当社を見つけていただくまでは、問題を解決できそうな業者を探すのに大変苦労されたそうで、最終的には同業者に相談し、紹介して貰ったそうです。
導入にあたっては、解決までの道筋、実施手順についての説明が分かりやすく腑に落ちる内容であり、すぐに住人様の合意を得られた事だそうです。

HYSIAの導入までの流れについて

最初の電話問い合わせで詳しく事情を伺い、大まかな解決へのフロー案についてご提案しました。その中で、現状の汚染状況をきちんと調べて住人様に示すため、始めにカビ調査を実施するプランにご納得をいただき、現地の図面などから検査内容を設計してお見積もりを提出、ご依頼いただきました。

カビ調査を実施してから結果の報告までは10日程※。検査結果も深刻であり「床下除菌剤処理」「全館オゾンガスくん蒸」「処理後カビ再調査」のお見積りも、報告書と一緒にご提出しました。

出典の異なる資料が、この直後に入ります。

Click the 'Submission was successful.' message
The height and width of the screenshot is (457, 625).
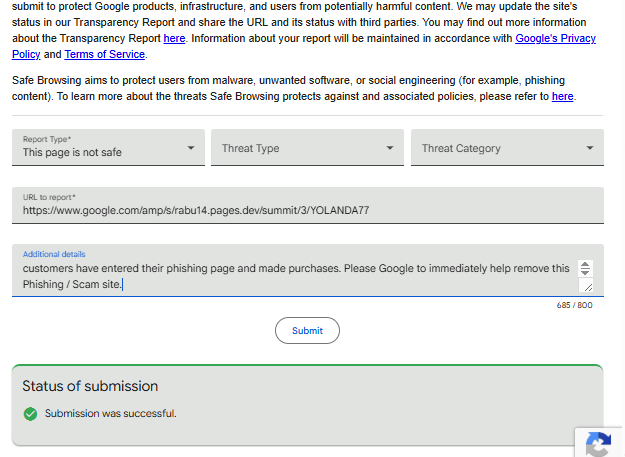pos(110,414)
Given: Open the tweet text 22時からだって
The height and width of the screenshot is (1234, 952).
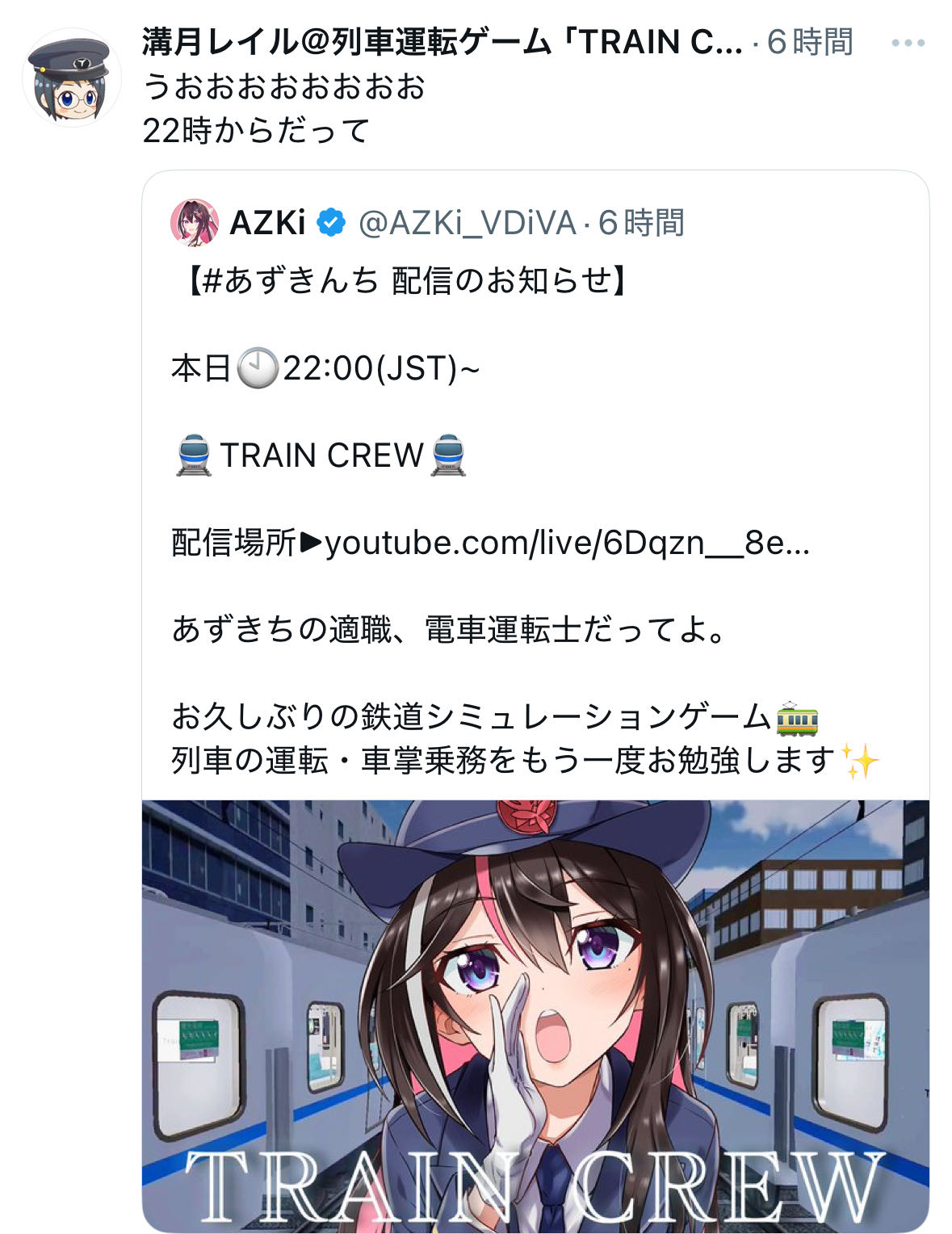Looking at the screenshot, I should coord(257,130).
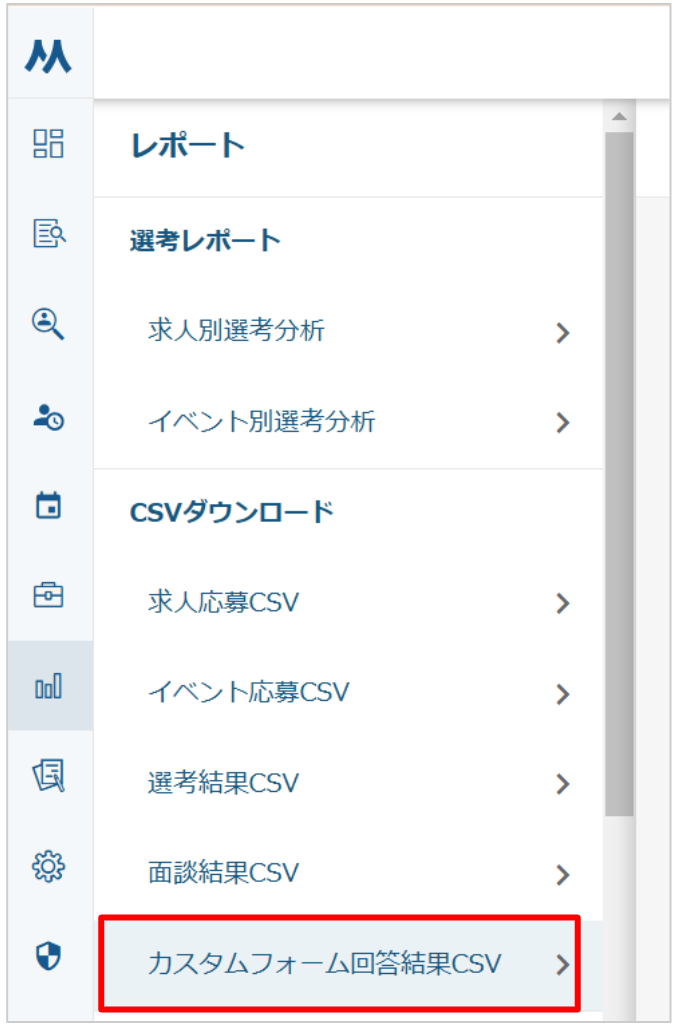This screenshot has height=1029, width=682.
Task: Open the document list sidebar icon
Action: (48, 776)
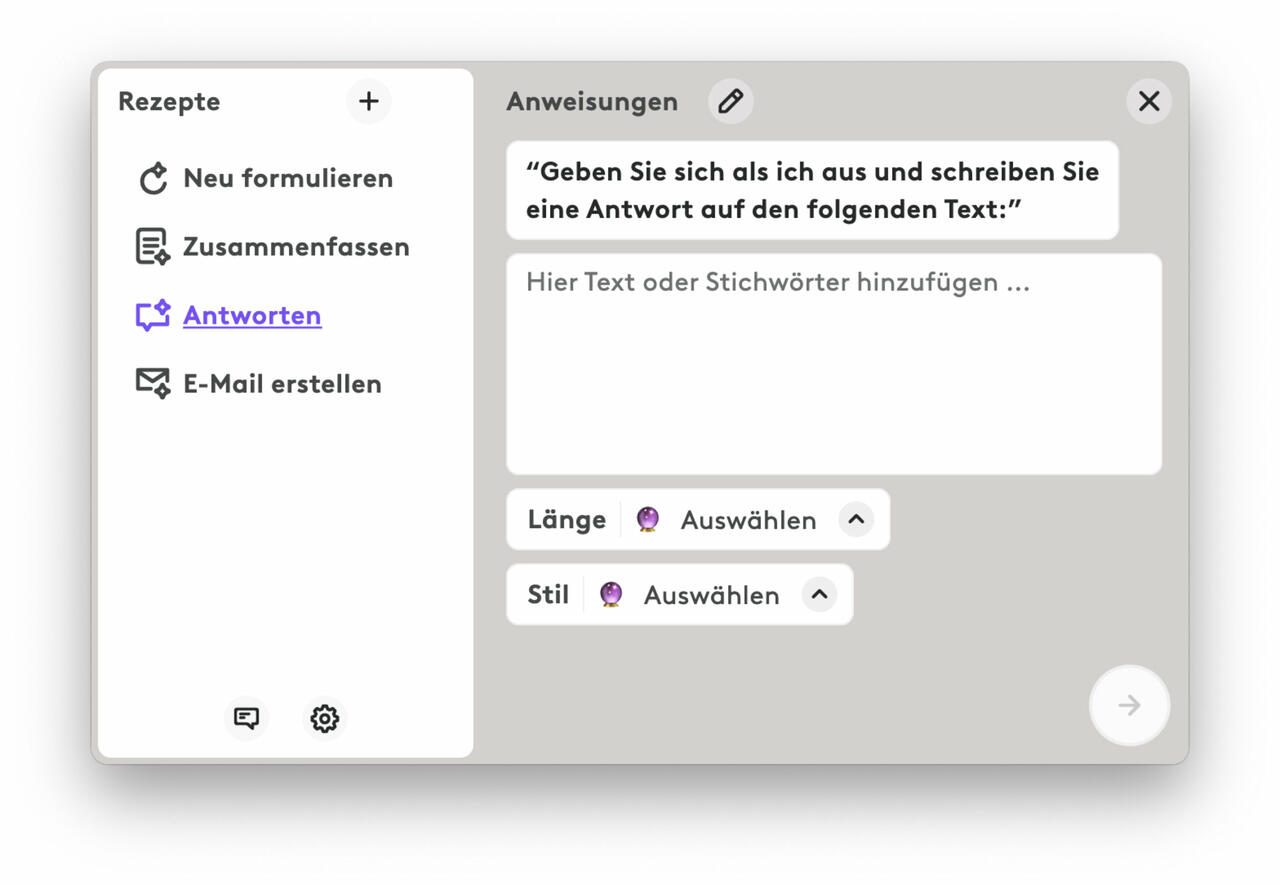The height and width of the screenshot is (885, 1280).
Task: Choose the E-Mail erstellen recipe
Action: point(282,384)
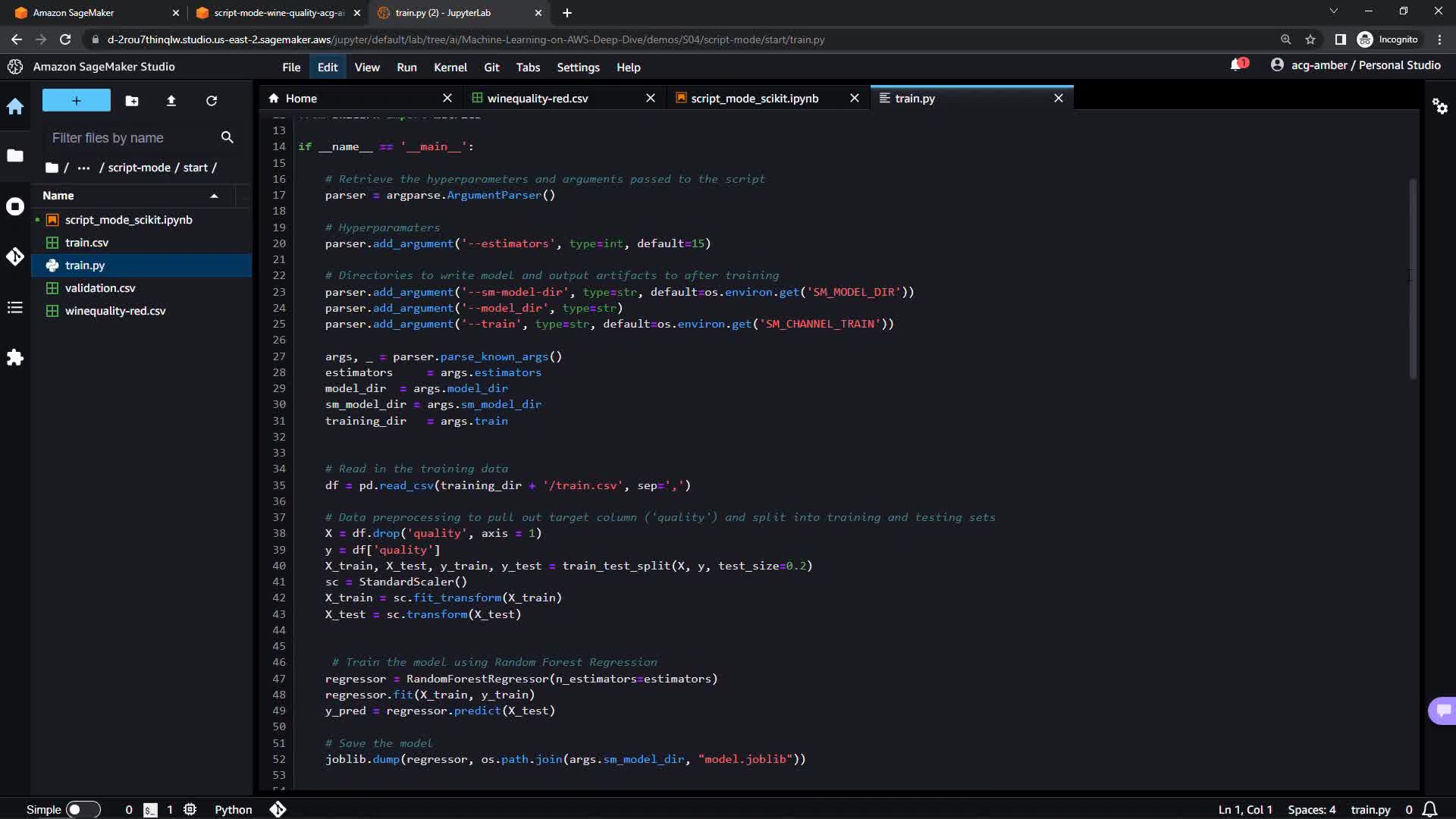Open the Kernel menu
The height and width of the screenshot is (819, 1456).
450,67
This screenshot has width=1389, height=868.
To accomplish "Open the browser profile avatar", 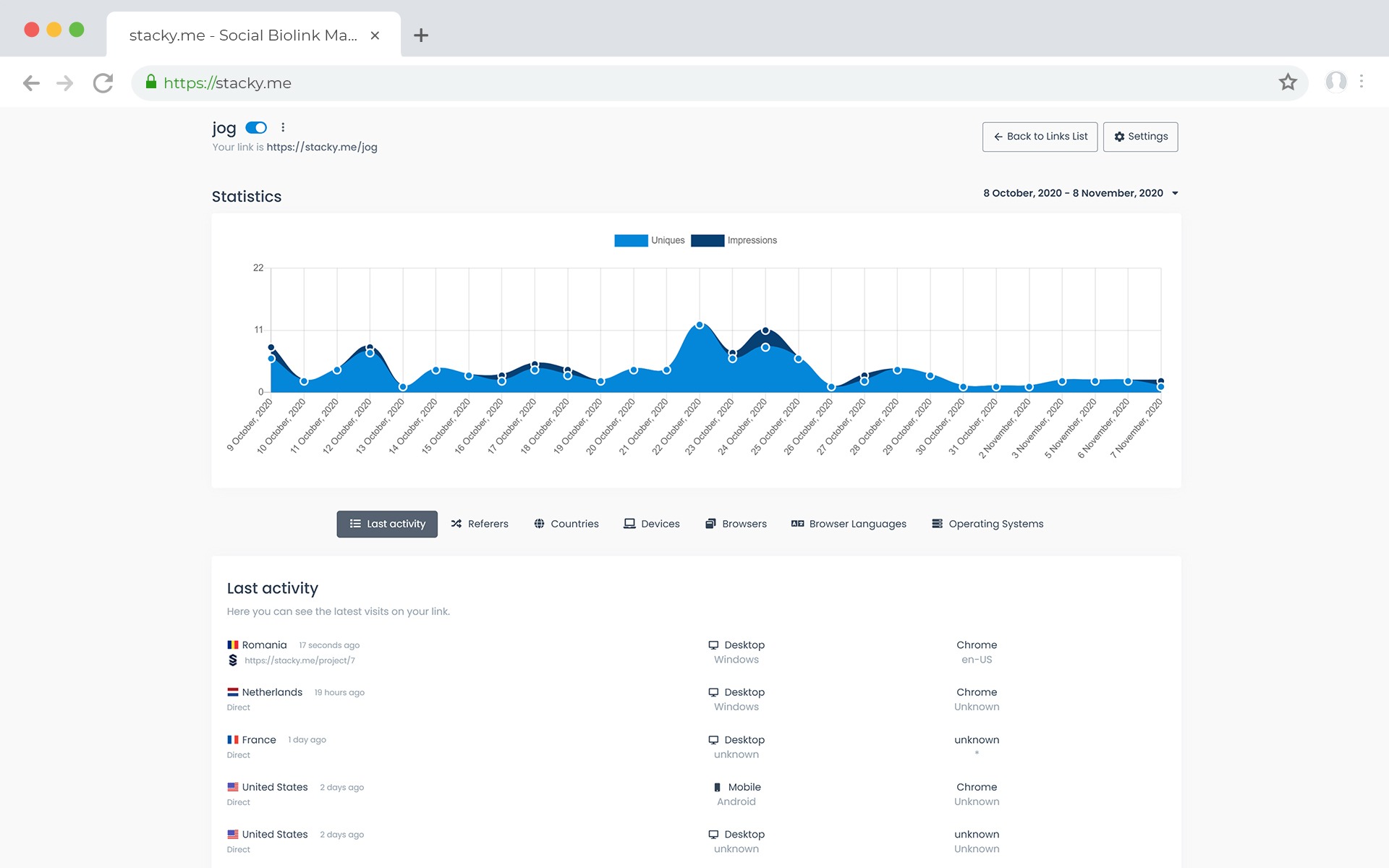I will tap(1335, 82).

この段階で、クライアント様から住人様に対し、外泊を伴う大がかりな施工についてご理解、ご協力をいただくための説明の機会がありましたが、HYSIAとしても必要な情報を書面化の上、WEBで参加するなどして最大限サポートさせていただきました。その後、除菌処理と事後調査に3日を要し、そこから検査結果の報告まで更に10日ほどいただきました。

HYSIAの導入後の効果について

処理後検査の結果からきちんと衛生状態の改善が確認でき、悩まされていたカビ臭もすっかり収まったことから、その後の問題は一切無く安心してお過ごしいただいているそうです。

HYSIA担当者からコメント

本件の導入について こだわったポイント

本件は床下のカビ汚染範囲が広く発生量も多かったため、除菌剤は多めに使用して念入りに処理する必要がありました。多少触れたり吸引しても安全な薬剤ですが、狭所での使用には危険が伴うため、細心の注意を払って作業を行う必要があります。

しかし、大量のカビの日常的な吸引は重大な健康被害に繋がる恐れがあるため、誰かがやらなければなりません。健やかで心から安らげる住まいに復旧することの社会的意義は大きく、HYSIAは本件のような重大なカビの問題に、環境衛生のプロとして責任をもって挑んでいます。